Ack! I'm sorry this chapter was so late! No school one day, work and a math final (::moans:: it was so awful!) delayed any posting. Once again, very, very sorry about that.

                I'm betting that a lot of you are out there blinking at he computer and asking yourselves just what this extremely weird woman is up to. ::shrugs:: Me too.  For a bit, this story is going to be a bit strange. Does everyone remember that a few chapters back, I put in my two cents about magic? I said that magic cannot be pinned down exactly when it was being described (or at least that was what I meant) which basically means that all the magic bits and descriptions will be done primarily from Kagome's point of view.

                I do the more vague scenes from Kagome's POV because, well, Kagome doesn't know what's what about magic (Neither do I for that matter ::sighs::) and like most people, Kagome will work through a situation as it relates to her. I think it gives a more believable approach, personally, but that's just me and if anyone ever reads my little dribble section, they should know that I can be very round about with my reason and explanations. ::scratches her head::: Probably why I'm not very popular at school. Eh.

                 Anyway! For the next chapter or two (I'm not sure) I'm asking for a suspension of disbelief. Just take it as it comes- I'll explain everything later. Speaking of explanations, how about a few tidbits?

1) The dream youkai from Sick days is Momiji, the dead first Guardian of the dog clan- the lady who started Kagome's involvement. She initially caused some major problems for Inu Yasha and Kagome, and Sesshomaru later on, not the least of which was a slight rift in Inu's head. (Remember how strange he was in reality- completely different from the one Kagome dealt with in the dream mesh.) Did she do it to protect her former kingdom from its ancient threat or did she set the cogs of fate in motion for other reasons?

2) The current Guardian of the Western Lands is Taomaru, brother of Momaru the former Demon Lord. He is the uncle of Sesshomaru and Inu Yasha and wants to protect his nephews to the best of his capability. The only drawback to that however is that, before Kagome woke him up in the dream mesh, he was at deaths door. To aid his family now, he draws on Kagome's blossoming powers to feed his strength both physically and magically. To do this, Taomaru shares a bond with Kagome but is this bond similar to the mating bond between the she, Sesshou and Inu, or is it different? The two have gotten along better than expected considering that they met just recently- is there something more afoot?
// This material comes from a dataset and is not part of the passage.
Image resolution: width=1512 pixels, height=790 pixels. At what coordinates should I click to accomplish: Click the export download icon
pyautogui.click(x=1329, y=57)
3) Sesshomaru, Inu Yasha, and Kagome are all bonded together and said bond is pulling them tighter together mentally. Though a highly unlikely combination, the strange trio may be the ultimate defense against the enemy looming on the horizon- if they can live long enough. Of the three, Kagome seems the hardest hit by the effects of the bond between them and at times seems the only one affected. If a bond meant to bring two mates closer together is causing damage such damage when it is not complete, what will it do to her when it is finally cemented and the two are joined permanently?
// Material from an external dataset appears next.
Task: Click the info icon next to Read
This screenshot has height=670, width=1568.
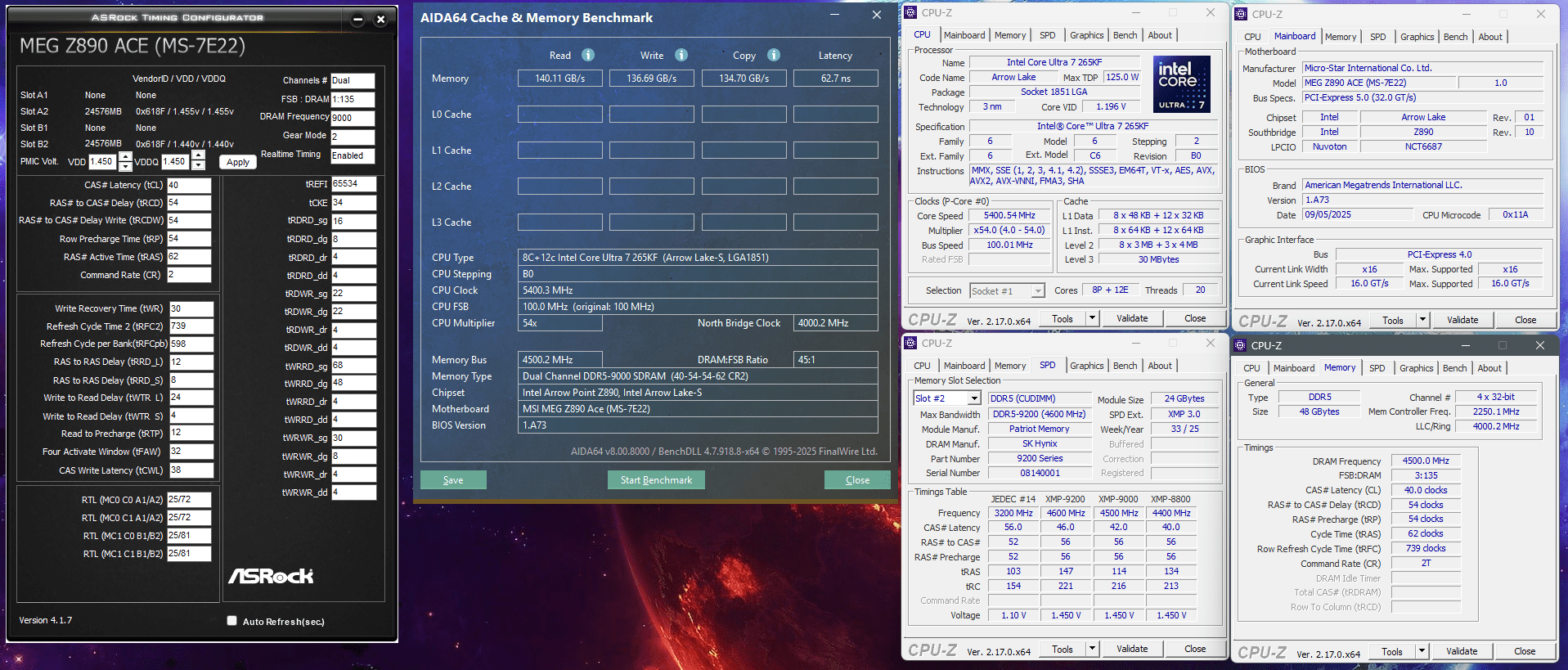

On another note, Inu Yasha is acting quite odd and this will be explained later in depth (more round about explanations, sorry) so please wait a bit then you can yell at me. Momiji's meddling and the dream mesh as knocked something loose inside the hanyou, leaving Inu more irrational than usual. Again, this will be explained later! 

4) And let's not forget about the three lords skulking about and causing trouble. These three are not to be trusted and will turn upon those they have sworn allegiance to as soon as they sense weakness. A plot to take the throne was hatched long ago, leading to a few innocents being lost in the struggle. Who could be behind it? The lords intend to take charge- one way or another- and they aren't near out of tricks by any stretch of the imagination. Come hell or high water, fair or foul, they want the Dog Clan throne.